Abstract

Mifepristone (RU486), an 11β-substituted nor-steroid containing a 17α-1-propynyl group used clinically as an antiprogestin agent for medical abortions, was demonstrated to be a selective mechanism-based inactivator of human cytochrome P-450-3A4 (CYP-3A4). The loss of testosterone 6β-hydroxylation activity was time- and concentration-dependent as well as requiring metabolism of mifepristone in a purified CYP-3A4 reconstituted system. The inactivation exhibited pseudofirst-order kinetics. The values forK_I andk_inactivation were 4.7 μM and 0.089 min⁻¹, respectively.

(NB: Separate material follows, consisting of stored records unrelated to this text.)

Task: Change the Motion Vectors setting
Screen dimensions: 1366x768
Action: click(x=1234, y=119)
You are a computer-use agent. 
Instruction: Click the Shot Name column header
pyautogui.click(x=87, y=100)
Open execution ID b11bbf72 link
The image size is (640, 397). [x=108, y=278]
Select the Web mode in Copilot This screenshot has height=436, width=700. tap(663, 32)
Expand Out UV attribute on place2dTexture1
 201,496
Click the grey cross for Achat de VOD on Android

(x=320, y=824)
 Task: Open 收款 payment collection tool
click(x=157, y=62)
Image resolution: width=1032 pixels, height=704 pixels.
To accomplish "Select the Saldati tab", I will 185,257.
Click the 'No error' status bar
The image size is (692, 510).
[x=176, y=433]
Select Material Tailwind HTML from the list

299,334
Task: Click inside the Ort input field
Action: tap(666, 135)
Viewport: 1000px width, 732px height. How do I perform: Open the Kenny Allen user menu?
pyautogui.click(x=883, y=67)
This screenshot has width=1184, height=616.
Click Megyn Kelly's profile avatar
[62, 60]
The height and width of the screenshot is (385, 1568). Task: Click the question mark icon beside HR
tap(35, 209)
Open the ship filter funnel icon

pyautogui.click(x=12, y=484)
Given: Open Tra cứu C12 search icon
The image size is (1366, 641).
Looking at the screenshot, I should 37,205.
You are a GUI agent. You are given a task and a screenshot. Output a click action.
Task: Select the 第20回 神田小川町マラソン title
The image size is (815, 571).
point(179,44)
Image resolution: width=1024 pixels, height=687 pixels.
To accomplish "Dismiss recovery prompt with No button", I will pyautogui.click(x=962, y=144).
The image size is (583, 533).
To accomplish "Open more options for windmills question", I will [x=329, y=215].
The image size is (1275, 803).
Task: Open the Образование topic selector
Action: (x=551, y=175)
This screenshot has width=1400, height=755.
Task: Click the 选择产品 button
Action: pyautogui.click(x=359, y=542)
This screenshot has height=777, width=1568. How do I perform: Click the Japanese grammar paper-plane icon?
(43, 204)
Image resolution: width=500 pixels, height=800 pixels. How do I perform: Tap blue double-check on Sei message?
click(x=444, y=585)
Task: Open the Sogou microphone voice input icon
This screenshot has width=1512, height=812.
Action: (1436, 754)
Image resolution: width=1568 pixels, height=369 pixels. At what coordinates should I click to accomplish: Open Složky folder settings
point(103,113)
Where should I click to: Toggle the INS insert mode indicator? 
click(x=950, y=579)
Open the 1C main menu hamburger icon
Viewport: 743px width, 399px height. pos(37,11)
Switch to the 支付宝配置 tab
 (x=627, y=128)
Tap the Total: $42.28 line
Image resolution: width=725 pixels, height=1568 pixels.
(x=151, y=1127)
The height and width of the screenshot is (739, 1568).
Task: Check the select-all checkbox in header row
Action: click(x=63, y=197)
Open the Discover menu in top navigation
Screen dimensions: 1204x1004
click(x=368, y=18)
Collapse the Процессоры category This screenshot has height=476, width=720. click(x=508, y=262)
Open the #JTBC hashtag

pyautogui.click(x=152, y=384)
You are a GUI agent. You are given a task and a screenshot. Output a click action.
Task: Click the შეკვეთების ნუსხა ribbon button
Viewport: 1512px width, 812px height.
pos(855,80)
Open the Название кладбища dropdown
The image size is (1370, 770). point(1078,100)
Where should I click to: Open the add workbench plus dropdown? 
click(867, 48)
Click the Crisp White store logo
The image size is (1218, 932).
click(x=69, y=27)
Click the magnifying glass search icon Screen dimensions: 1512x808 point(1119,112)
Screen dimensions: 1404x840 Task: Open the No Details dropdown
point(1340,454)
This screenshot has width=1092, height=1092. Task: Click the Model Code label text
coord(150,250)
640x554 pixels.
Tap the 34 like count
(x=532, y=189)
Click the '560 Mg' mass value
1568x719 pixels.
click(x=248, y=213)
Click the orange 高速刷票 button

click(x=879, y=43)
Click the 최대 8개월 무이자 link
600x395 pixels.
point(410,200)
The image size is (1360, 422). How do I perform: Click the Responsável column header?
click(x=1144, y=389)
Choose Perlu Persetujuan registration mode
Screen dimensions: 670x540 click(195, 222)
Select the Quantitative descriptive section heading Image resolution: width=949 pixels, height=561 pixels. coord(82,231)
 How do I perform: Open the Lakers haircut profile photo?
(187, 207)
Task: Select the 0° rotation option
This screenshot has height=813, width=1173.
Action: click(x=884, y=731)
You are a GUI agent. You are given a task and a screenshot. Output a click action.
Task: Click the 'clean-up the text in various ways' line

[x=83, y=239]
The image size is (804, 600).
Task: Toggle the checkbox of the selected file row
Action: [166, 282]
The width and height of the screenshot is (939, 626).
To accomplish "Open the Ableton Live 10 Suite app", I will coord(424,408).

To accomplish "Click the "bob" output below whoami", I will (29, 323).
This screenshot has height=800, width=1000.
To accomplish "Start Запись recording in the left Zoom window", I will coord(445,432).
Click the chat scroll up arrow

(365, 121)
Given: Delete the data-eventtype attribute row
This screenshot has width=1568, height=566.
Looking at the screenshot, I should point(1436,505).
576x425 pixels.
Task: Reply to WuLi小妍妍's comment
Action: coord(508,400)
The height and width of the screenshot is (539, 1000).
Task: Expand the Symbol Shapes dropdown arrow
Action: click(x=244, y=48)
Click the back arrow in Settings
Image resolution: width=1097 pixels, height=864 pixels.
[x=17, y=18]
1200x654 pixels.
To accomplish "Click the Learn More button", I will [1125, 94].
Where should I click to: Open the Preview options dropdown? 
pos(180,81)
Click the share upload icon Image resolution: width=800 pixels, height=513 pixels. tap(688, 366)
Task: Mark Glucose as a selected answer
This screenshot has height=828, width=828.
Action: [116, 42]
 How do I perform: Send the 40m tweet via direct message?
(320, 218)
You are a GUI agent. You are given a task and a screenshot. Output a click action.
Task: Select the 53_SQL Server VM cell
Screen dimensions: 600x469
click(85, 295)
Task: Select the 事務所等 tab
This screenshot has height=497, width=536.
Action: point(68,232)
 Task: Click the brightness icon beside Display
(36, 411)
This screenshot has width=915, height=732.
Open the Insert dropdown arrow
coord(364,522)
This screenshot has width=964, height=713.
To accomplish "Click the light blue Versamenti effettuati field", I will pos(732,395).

The reduced-CO spectrum of CYP-3A4 was decreased by 76%, whereas approximately 81% of the activity was lost following incubation with mifepristone in the reconstituted system in the presence of NADPH. However, the Soret peak of the inactivated CYP-3A4 was slightly increased. High-performance liquid chromatography analysis of the incubation mixture showed that the peak containing the heme dissociated from the inactivated CYP3A4 was almost identical with that seen for the −NADPH control. Covalent binding of [³H]mifepristone to apoCYP3A4 was demonstrated by SDS-PAGE and high-pressure liquid chromatography analyses of the reconstituted system containing CYP-3A4, NADPH-CYP reductase, cytochrome b₅ and lipids in the presence of NADPH. The stoichiometry was determined to be approximately 1 mol of mifepristone bound per 1 mol of CYP-3A4 inactivated. Therefore, the mechanism of inactivation of CYP-3A4 by mifepristone involves irreversible modification of the apoprotein at the enzyme active site instead of being the result of heme adduct formation or heme fragmentation. Mifepristone exhibits selectivity for CYP-3A4 as evidenced by the fact that it did not show mechanism-based inactivation of CYPs 1A, 2B, 2D6, and 2E1, although a competitive inhibition of CYP 2B1 and 2D6 was observed.